BEGIN
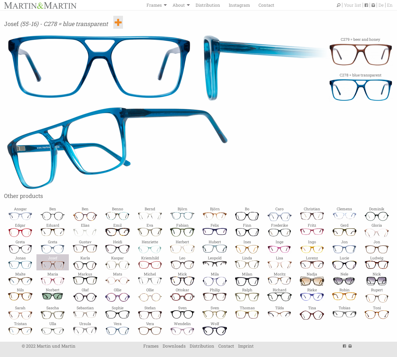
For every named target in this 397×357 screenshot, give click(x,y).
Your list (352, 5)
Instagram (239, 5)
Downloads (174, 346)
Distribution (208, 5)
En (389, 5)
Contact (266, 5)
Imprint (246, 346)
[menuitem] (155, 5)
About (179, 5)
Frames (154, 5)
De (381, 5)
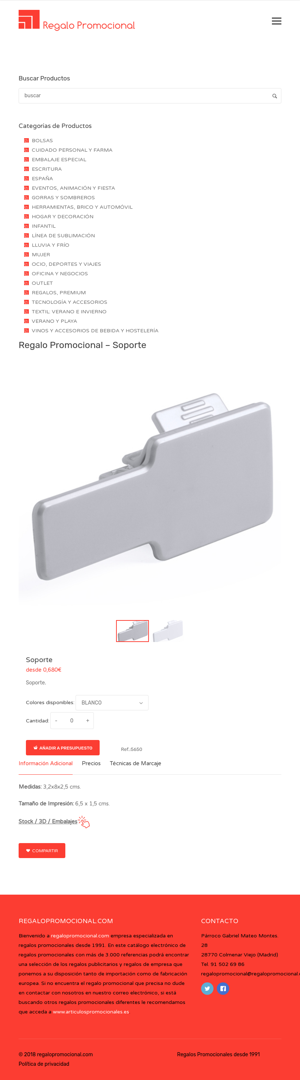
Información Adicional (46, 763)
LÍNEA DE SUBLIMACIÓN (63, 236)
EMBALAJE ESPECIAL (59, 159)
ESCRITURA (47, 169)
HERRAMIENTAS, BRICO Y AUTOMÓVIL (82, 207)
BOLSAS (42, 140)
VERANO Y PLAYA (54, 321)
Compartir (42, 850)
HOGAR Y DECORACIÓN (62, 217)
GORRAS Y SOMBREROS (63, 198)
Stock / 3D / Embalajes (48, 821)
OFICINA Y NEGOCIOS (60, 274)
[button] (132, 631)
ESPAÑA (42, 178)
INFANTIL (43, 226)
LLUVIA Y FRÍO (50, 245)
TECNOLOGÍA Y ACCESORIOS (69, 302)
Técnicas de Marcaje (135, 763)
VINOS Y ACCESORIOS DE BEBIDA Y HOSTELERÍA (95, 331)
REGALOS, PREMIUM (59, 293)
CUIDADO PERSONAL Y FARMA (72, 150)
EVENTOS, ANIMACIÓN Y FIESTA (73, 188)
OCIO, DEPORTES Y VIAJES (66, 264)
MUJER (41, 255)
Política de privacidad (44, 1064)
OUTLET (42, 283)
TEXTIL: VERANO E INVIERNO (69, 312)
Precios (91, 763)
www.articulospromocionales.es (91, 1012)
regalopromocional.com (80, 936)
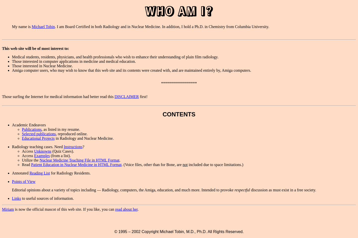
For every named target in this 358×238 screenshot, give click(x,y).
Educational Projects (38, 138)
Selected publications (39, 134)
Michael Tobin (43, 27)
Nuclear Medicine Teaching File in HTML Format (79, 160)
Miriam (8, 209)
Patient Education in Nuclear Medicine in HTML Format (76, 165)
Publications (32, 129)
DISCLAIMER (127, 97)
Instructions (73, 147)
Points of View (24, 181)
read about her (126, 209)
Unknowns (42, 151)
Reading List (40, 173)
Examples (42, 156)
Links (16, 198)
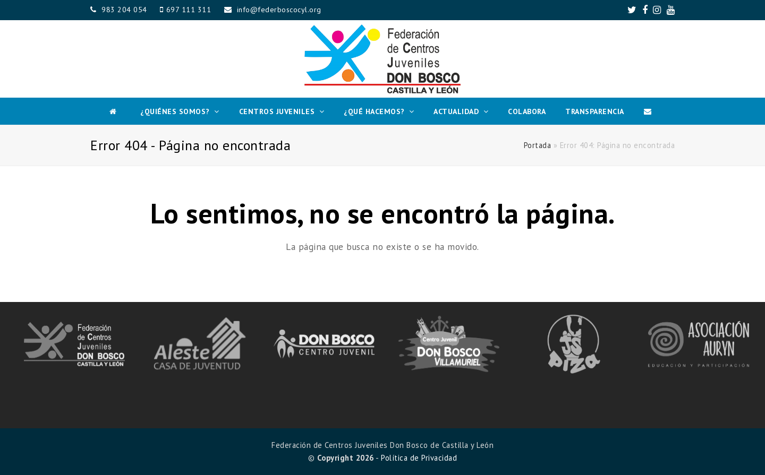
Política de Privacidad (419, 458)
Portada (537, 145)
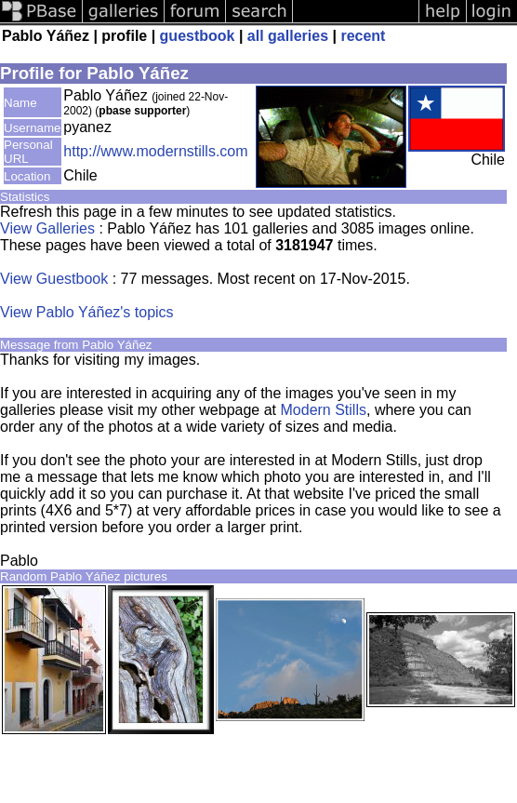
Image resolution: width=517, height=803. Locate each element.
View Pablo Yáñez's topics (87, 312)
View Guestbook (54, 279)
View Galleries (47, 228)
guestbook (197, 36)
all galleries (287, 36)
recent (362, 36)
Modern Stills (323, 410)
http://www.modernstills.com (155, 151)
END
What is being asked: Express each line of the records above as a Markdown table with the columns Row and Entry, numbering the rows in order and omitting blank lines. Leave the pictures out of the table.

Written reply:
| Row | Entry |
|---|---|
| 1 | For every named target in this 397×357 screenshot, give click(x,y). |
| 2 | Your list (352, 5) |
| 3 | Instagram (239, 5) |
| 4 | Downloads (174, 346) |
| 5 | Distribution (208, 5) |
| 6 | En (389, 5) |
| 7 | Contact (266, 5) |
| 8 | Imprint (246, 346) |
| 9 | [menuitem] (155, 5) |
| 10 | About (179, 5) |
| 11 | Frames (154, 5) |
| 12 | De (381, 5) |
| 13 | Información Adicional (46, 763) |
| 14 | LÍNEA DE SUBLIMACIÓN (63, 236) |
| 15 | EMBALAJE ESPECIAL (59, 159) |
| 16 | ESCRITURA (47, 169) |
| 17 | HERRAMIENTAS, BRICO Y AUTOMÓVIL (82, 207) |
| 18 | BOLSAS (42, 140) |
| 19 | VERANO Y PLAYA (54, 321) |
| 20 | Compartir (42, 850) |
| 21 | HOGAR Y DECORACIÓN (62, 217) |
| 22 | GORRAS Y SOMBREROS (63, 198) |
| 23 | Stock / 3D / Embalajes (48, 821) |
| 24 | OFICINA Y NEGOCIOS (60, 274) |
| 25 | [button] (132, 631) |
| 26 | ESPAÑA (42, 178) |
| 27 | INFANTIL (43, 226) |
| 28 | LLUVIA Y FRÍO (50, 245) |
| 29 | TECNOLOGÍA Y ACCESORIOS (69, 302) |
| 30 | Técnicas de Marcaje (135, 763) |
| 31 | VINOS Y ACCESORIOS DE BEBIDA Y HOSTELERÍA (95, 331) |
| 32 | REGALOS, PREMIUM (59, 293) |
| 33 | CUIDADO PERSONAL Y FARMA (72, 150) |
| 34 | EVENTOS, ANIMACIÓN Y FIESTA (73, 188) |
| 35 | OCIO, DEPORTES Y VIAJES (66, 264) |
| 36 | MUJER (41, 255) |
| 37 | Política de privacidad (44, 1064) |
| 38 | OUTLET (42, 283) |
| 39 | TEXTIL: VERANO E INVIERNO (69, 312) |
| 40 | Precios (91, 763) |
| 41 | www.articulospromocionales.es (91, 1012) |
| 42 | regalopromocional.com (80, 936) |
| 43 | For every named target in this 358×238 screenshot, give click(x,y). |
| 44 | Educational Projects (38, 138) |
| 45 | Selected publications (39, 134) |
| 46 | Michael Tobin (43, 27) |
| 47 | Nuclear Medicine Teaching File in HTML Format (79, 160) |
| 48 | Miriam (8, 209) |
| 49 | Patient Education in Nuclear Medicine in HTML Format (76, 165) |
| 50 | Publications (32, 129) |
| 51 | DISCLAIMER (127, 97) |
| 52 | Instructions (73, 147) |
| 53 | Points of View (24, 181) |
| 54 | read about her (126, 209) |
| 55 | Unknowns (42, 151) |
| 56 | Reading List (40, 173) |
| 57 | Examples (42, 156) |
| 58 | Links (16, 198) |
| 59 | Política de Privacidad (419, 458) |
| 60 | Portada (537, 145) |
| 61 | Image resolution: width=517, height=803. Locate each element. |
| 62 | View Pablo Yáñez's topics (87, 312) |
| 63 | View Guestbook (54, 279) |
| 64 | View Galleries (47, 228) |
| 65 | guestbook (197, 36) |
| 66 | all galleries (287, 36) |
| 67 | recent (362, 36) |
| 68 | Modern Stills (323, 410) |
| 69 | http://www.modernstills.com (155, 151) |